Kedua, pada sisi produksi, mendorong upaya-upaya inovatif dan konsisten untuk meningkatkan kualitas dan mutu produksi dengan cara memperbaiki sistem produksi nasional yang menyebabkan menurunnya kualitas garam; menjamin ketersediaan lahan produksi dan membatasi alih fungsi tambak garam menjadi lahan peruntukan lainnya seperti perkebunan dan permukiman.
Ketiga, Dari sisi pemasaran. Pemerintah diharapkan dapat memperbaiki posisi tawar petambak garam untuk menjamin harga yang tinggi di tingkat petani. Mendukung penyediaan informasi pasar bagi petani dan jaringan distribusi produk garam di tingkat nasional dan internasional.
Keempat, menyediakan akses atas informasi teknologi pembudidayaan garam serta dukungan infrastruktur seperti jalan, sistem pergudangan, dan sebagainya. Kelima, penguatan lembaga atau asosiasi petani garam yang memperjuangkan kepentingan petani garam. Keenam, dukungan atas akses pembiayaan/permodalan usaha bagi petani garam untuk meningkatkan usahanya.

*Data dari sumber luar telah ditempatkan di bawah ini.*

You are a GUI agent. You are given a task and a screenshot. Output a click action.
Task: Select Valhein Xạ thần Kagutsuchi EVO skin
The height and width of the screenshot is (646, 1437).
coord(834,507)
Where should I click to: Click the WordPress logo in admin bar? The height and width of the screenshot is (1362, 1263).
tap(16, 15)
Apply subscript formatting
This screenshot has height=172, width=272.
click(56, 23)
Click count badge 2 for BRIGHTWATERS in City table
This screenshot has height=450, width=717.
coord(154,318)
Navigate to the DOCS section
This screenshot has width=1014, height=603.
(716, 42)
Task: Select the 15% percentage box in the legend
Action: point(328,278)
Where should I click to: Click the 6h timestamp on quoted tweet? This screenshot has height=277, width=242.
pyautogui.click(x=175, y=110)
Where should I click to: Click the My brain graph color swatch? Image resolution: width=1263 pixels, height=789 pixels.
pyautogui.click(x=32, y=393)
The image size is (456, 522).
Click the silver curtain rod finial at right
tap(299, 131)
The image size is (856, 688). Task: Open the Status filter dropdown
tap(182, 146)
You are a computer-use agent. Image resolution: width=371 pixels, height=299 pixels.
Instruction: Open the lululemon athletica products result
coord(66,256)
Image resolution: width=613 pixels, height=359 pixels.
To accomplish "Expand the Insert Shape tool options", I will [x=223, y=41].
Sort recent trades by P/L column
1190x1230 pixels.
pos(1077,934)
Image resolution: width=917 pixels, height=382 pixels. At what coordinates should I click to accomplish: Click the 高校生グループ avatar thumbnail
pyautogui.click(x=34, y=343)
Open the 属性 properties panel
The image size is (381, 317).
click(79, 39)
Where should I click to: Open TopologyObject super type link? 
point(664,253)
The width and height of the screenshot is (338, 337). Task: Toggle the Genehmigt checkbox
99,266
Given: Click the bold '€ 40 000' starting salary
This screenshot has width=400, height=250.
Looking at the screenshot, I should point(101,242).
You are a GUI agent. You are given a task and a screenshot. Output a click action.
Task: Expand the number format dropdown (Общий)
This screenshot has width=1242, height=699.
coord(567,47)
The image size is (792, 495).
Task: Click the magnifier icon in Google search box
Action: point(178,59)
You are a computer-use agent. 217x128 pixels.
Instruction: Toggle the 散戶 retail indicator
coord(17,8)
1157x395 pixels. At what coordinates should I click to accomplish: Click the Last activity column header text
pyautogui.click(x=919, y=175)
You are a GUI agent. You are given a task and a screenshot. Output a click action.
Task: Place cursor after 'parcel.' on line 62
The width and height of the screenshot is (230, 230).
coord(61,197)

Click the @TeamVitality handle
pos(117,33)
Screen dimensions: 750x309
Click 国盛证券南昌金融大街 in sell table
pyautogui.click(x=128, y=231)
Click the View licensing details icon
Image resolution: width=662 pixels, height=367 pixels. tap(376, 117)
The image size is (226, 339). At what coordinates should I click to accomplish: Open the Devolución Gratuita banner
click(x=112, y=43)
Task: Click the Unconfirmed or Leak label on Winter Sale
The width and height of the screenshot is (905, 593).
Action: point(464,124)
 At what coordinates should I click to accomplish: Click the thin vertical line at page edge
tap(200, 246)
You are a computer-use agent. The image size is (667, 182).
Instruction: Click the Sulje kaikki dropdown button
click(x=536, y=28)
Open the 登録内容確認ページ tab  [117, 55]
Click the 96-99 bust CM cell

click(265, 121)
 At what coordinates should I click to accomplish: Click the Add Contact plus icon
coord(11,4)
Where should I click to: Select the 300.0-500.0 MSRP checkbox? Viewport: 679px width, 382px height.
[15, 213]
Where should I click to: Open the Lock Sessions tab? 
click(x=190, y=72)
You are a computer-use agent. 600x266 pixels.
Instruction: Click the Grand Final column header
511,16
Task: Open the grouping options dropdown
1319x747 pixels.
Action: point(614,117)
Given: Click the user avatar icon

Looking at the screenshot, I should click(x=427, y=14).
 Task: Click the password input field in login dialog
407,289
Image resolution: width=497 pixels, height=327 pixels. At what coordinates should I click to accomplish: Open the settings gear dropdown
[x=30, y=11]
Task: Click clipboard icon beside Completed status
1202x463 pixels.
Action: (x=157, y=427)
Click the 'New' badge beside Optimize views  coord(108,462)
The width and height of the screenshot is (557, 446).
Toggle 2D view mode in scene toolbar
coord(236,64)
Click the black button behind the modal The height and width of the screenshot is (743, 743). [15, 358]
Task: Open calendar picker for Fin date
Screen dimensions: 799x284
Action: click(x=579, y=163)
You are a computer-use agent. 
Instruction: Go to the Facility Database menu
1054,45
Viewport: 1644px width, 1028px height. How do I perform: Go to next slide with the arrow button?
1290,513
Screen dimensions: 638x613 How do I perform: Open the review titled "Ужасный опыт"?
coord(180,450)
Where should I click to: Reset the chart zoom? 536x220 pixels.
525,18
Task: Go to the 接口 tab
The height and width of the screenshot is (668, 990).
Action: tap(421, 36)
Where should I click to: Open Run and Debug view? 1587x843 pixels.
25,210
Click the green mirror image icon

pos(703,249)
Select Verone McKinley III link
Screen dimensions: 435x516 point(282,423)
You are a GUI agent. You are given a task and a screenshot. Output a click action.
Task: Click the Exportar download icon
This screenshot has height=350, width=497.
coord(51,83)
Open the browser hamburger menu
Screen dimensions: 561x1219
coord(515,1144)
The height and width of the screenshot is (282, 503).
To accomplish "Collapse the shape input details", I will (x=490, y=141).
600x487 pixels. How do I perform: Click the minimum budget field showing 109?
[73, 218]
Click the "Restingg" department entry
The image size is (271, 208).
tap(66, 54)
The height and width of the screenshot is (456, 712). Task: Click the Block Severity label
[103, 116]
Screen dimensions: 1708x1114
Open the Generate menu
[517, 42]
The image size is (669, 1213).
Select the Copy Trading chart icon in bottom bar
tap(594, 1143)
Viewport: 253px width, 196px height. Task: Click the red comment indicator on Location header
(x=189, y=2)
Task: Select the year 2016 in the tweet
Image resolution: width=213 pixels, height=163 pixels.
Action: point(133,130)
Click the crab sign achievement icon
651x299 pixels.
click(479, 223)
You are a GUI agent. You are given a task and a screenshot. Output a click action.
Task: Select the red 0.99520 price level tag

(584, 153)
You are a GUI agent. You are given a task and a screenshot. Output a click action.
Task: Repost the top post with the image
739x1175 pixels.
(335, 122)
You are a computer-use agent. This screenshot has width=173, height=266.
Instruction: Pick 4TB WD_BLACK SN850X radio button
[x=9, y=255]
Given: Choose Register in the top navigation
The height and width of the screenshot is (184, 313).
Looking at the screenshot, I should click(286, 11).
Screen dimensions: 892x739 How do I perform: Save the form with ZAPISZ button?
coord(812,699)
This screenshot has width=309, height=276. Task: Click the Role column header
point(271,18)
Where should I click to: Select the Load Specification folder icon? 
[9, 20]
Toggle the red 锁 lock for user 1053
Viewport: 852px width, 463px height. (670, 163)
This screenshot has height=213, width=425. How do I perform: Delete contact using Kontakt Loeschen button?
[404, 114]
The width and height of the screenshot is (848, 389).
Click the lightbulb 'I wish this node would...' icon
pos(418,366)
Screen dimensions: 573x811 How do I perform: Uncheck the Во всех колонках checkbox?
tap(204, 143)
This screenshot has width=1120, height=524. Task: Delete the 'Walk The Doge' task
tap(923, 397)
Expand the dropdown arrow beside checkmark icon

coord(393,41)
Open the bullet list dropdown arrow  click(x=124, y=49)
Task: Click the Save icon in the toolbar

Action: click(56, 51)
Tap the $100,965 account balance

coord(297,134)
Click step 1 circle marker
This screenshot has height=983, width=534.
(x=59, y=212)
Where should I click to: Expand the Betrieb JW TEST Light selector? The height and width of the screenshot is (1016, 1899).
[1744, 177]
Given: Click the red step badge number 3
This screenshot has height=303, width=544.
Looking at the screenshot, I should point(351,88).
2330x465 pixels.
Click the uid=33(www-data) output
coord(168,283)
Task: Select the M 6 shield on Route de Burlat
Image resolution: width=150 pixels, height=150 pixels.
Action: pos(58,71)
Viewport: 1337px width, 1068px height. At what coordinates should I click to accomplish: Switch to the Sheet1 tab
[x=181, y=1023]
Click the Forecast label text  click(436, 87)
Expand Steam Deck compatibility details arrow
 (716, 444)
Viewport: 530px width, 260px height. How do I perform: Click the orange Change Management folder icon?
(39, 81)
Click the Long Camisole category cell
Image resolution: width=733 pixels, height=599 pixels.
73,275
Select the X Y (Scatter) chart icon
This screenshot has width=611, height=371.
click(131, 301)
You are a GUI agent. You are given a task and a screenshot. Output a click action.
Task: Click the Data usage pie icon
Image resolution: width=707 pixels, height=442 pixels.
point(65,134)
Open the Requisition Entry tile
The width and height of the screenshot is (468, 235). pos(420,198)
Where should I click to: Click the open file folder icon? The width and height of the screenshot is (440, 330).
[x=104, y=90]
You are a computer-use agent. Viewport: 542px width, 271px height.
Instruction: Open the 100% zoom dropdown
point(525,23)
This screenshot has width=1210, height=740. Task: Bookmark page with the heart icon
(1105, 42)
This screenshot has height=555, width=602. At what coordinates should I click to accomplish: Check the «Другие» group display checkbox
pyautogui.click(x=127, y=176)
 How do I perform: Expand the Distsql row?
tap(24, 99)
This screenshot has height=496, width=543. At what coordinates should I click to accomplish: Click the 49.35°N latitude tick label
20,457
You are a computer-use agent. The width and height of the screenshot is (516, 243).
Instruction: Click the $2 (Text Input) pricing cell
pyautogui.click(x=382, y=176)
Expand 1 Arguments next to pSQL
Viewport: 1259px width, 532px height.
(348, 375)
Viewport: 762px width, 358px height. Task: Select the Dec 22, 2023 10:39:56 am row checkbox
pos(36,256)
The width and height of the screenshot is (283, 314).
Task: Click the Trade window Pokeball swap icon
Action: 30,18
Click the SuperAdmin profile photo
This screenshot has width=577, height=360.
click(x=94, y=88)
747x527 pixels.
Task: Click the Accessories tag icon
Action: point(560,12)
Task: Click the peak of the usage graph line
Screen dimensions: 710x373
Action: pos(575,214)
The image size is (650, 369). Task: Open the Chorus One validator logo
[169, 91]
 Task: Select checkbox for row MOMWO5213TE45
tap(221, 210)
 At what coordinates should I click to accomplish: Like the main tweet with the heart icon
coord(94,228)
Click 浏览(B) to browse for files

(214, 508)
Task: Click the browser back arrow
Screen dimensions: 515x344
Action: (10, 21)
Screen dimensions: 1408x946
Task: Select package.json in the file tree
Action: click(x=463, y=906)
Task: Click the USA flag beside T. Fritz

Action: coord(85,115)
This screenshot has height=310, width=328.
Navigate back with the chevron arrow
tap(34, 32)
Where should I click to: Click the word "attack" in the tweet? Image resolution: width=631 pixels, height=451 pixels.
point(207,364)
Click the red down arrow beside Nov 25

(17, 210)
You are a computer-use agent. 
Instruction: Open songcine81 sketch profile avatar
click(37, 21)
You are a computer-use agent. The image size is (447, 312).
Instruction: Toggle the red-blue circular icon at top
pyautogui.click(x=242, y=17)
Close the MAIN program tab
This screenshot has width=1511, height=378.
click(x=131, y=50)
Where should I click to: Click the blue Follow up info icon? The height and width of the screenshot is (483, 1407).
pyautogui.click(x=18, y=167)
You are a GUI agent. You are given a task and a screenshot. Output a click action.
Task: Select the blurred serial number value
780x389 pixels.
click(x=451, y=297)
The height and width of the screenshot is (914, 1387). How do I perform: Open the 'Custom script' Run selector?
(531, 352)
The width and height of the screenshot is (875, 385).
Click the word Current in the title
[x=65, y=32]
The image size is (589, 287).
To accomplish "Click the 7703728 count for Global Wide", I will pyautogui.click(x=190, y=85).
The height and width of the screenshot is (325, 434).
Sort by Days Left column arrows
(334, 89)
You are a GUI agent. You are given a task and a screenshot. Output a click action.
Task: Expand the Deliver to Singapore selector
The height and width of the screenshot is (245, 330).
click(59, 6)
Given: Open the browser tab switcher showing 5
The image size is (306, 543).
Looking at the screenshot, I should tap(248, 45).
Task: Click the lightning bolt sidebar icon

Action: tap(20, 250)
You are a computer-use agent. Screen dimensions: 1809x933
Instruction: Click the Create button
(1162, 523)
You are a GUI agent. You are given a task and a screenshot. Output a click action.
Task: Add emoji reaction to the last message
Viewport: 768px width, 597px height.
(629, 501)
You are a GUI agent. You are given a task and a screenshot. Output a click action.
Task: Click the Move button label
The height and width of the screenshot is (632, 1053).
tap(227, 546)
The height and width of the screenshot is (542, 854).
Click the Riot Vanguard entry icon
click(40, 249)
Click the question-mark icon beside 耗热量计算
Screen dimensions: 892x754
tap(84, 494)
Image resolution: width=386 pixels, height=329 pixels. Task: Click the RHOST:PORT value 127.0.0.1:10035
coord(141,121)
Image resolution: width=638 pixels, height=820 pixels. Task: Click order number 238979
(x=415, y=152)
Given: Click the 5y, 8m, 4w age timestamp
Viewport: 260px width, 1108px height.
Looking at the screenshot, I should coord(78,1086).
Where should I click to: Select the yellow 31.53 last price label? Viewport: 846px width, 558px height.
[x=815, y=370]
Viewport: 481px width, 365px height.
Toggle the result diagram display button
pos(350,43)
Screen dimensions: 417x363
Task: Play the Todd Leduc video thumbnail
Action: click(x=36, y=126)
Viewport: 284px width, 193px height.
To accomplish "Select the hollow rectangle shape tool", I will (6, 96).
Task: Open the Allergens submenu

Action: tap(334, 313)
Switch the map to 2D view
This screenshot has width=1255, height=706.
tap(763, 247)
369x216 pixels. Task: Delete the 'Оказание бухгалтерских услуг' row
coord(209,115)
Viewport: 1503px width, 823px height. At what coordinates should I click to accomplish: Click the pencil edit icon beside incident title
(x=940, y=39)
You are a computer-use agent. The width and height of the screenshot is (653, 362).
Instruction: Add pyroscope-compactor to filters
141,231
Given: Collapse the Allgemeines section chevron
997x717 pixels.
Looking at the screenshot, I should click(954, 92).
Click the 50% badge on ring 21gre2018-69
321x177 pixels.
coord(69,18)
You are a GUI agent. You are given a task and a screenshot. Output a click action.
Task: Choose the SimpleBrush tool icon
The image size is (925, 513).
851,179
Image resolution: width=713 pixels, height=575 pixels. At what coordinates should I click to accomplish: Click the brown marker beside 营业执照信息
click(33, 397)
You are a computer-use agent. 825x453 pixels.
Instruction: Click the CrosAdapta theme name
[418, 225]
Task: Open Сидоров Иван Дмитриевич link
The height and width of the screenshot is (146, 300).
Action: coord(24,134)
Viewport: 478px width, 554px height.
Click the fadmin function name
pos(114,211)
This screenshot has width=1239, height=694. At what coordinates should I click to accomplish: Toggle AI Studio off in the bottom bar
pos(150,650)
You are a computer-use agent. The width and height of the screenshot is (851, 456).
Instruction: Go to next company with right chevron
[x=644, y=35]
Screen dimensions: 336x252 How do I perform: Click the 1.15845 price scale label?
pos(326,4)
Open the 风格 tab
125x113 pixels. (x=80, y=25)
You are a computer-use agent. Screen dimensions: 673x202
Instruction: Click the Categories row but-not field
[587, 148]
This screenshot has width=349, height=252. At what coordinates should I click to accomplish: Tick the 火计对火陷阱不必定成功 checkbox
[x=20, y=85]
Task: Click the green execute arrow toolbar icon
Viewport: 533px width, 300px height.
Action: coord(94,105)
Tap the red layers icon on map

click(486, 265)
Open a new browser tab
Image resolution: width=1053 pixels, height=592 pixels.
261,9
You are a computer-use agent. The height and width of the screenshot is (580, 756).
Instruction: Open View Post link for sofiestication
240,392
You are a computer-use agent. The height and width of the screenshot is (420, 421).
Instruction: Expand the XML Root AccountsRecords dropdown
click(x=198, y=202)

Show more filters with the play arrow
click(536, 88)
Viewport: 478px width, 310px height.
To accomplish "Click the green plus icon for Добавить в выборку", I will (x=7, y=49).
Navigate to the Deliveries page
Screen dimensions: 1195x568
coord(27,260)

Terbitnya Undang-Undang Nomor 7 Tahun 2016 tentang Perlindungan dan Pemberdayaan Nelayan, Pembudidaya Ikan, dan Petambak Garam seharusnya menjadi pedoman utama bagi pemerintah untuk segera menuntaskan carut marut industri garam nasional.
Kontak:
Dani Setiawan
Ketua Harian DPP Kesatuan Nelayan Tradisional Indonesia (KNTI)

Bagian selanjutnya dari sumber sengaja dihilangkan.